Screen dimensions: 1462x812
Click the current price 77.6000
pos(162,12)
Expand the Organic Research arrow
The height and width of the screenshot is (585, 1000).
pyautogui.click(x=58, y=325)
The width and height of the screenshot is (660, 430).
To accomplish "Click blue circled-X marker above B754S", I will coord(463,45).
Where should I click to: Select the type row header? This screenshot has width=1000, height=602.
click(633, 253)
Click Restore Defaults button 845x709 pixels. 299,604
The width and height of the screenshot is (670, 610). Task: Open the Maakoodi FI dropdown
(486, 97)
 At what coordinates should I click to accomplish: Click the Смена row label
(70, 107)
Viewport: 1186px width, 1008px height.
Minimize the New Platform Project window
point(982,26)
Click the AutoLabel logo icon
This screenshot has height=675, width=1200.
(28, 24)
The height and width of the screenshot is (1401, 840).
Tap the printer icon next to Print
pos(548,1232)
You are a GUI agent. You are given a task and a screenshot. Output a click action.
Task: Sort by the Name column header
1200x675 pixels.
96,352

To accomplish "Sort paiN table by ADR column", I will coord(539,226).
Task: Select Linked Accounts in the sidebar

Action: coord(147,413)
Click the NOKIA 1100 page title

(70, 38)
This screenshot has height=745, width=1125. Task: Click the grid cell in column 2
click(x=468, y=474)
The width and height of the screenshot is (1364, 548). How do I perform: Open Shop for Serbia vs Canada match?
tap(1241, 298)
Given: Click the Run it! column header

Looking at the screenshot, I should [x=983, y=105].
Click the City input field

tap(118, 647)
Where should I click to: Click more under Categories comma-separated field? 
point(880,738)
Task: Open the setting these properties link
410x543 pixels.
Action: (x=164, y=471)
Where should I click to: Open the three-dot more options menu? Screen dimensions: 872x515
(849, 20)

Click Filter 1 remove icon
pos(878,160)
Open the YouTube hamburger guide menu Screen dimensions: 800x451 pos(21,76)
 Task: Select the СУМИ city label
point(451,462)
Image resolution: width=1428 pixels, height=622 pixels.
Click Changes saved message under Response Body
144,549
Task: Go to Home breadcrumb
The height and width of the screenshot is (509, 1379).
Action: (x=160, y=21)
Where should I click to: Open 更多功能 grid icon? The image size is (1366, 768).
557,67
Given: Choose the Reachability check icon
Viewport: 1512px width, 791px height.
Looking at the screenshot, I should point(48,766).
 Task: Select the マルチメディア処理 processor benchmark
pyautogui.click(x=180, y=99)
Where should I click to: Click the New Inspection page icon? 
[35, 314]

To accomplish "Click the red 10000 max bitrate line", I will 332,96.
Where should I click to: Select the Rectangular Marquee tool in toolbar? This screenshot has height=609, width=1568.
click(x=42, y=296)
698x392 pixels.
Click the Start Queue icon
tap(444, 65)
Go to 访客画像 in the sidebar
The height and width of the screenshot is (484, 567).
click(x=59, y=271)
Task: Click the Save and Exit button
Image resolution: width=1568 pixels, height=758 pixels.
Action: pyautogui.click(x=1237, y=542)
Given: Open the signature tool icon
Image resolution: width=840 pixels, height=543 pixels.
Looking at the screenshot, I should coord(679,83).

■ Exercise prompt
Go through the material and copy each line that contains "button".

■ Solution for this exercise
Click Restore Defaults button 845x709 pixels. 299,604
Task: Click the Save and Exit button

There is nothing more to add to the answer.